A verbatim reproduction of the lines below, from the line containing "Like the post via Like label" through the line containing "the Event Log", both ends included, is the whole required output.

┌────────

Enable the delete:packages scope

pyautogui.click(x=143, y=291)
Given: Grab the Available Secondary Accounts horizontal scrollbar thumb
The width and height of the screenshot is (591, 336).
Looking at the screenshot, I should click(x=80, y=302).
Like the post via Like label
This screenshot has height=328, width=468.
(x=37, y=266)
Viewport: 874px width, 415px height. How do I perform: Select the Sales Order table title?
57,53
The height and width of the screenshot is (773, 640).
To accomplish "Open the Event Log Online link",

└────────
┌────────

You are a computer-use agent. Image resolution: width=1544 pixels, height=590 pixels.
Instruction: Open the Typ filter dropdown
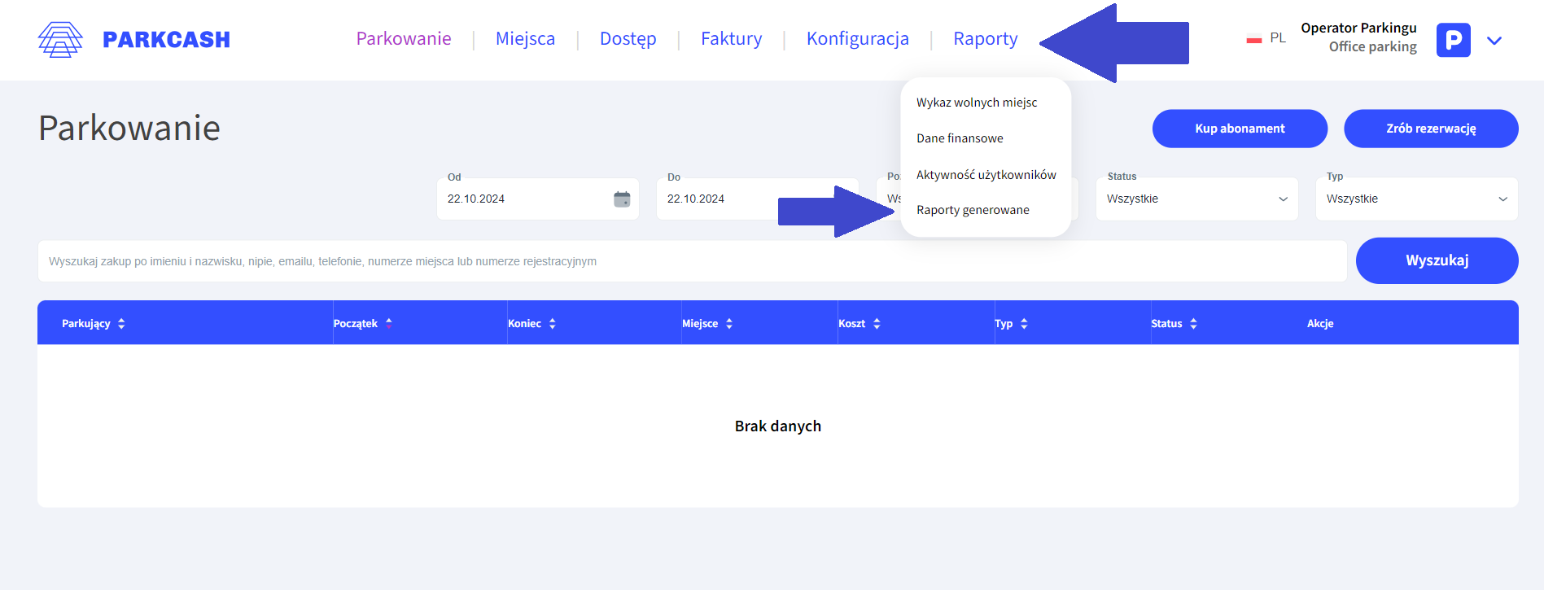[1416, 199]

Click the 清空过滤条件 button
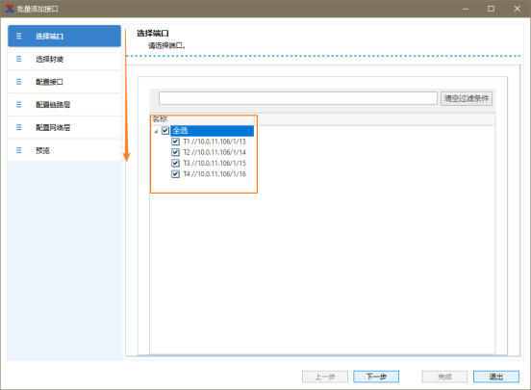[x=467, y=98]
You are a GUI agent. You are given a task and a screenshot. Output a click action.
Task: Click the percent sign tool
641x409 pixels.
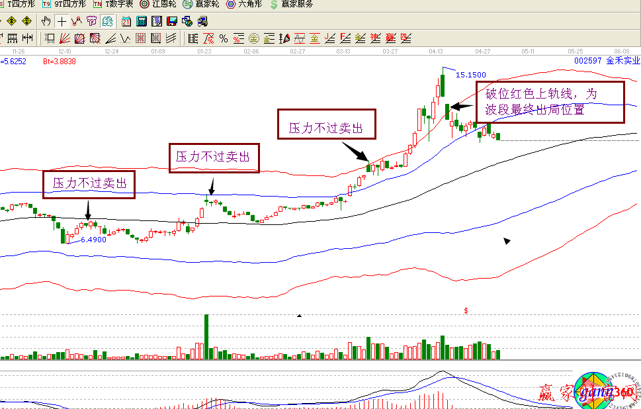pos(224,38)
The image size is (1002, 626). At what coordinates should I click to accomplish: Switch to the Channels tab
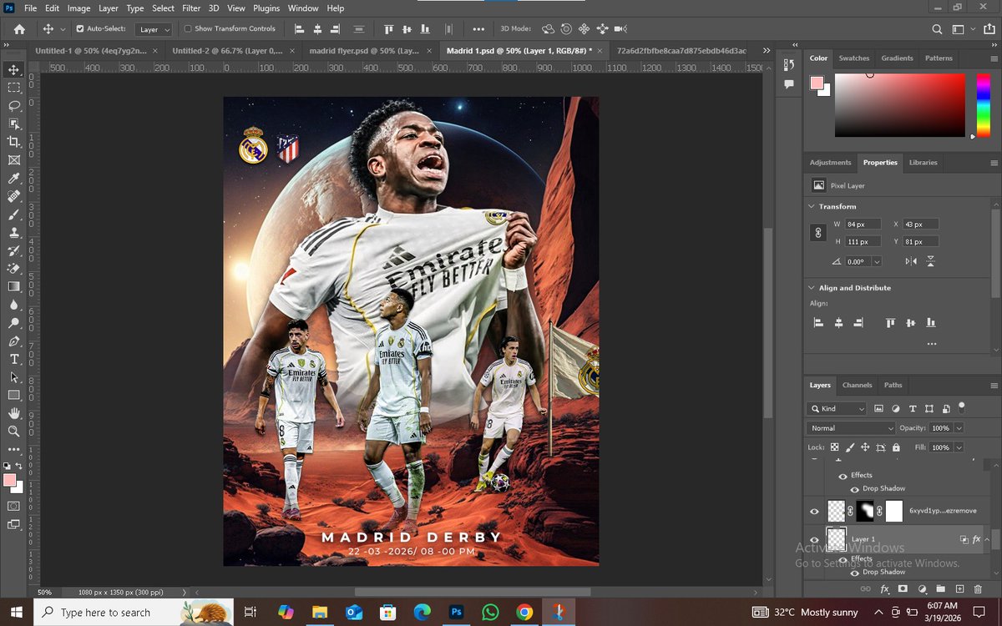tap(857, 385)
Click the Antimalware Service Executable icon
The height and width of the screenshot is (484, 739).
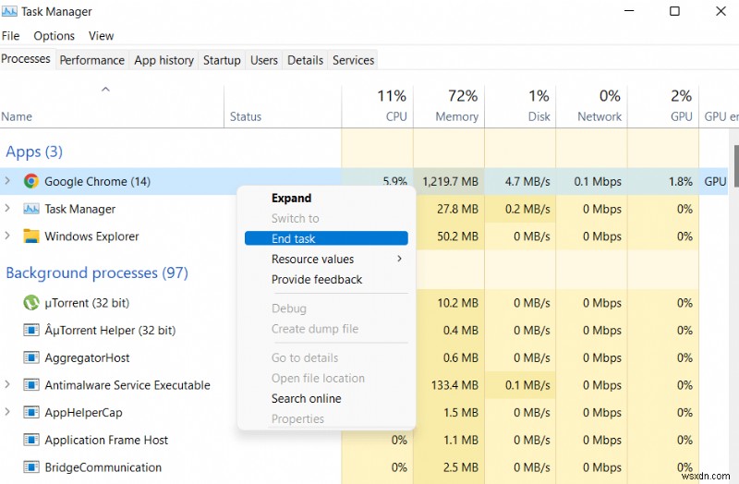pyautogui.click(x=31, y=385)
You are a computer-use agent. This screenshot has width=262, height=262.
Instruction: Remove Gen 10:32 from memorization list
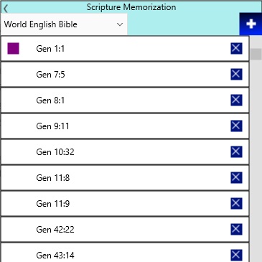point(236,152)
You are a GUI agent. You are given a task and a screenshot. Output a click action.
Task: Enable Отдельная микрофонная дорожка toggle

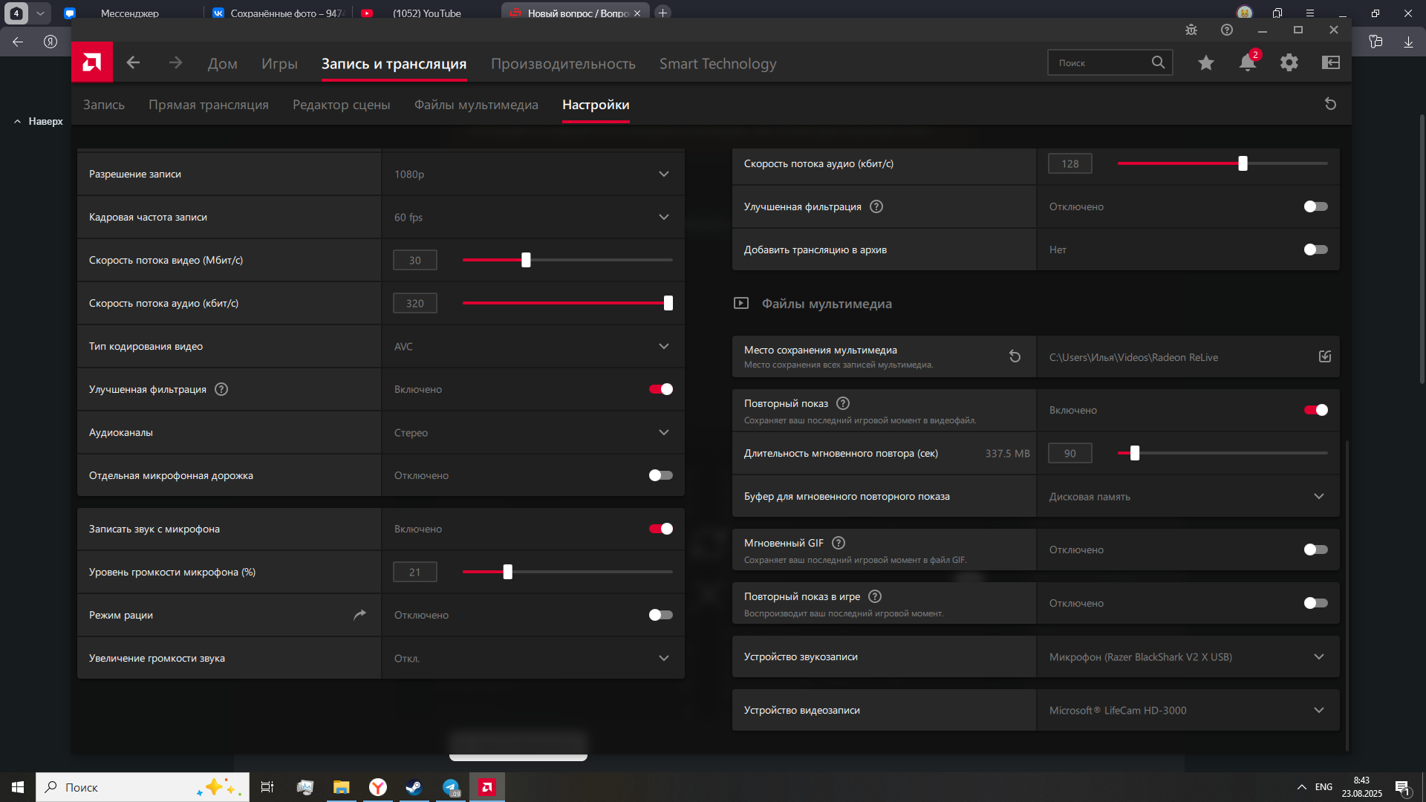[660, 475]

└────────

Solution to the problem:
Like the post via Like label
This screenshot has height=328, width=468.
(x=37, y=266)
Viewport: 874px width, 415px height. How do I perform: Select the Sales Order table title?
57,53
The height and width of the screenshot is (773, 640).
To accomplish "Open the Event Log Online link",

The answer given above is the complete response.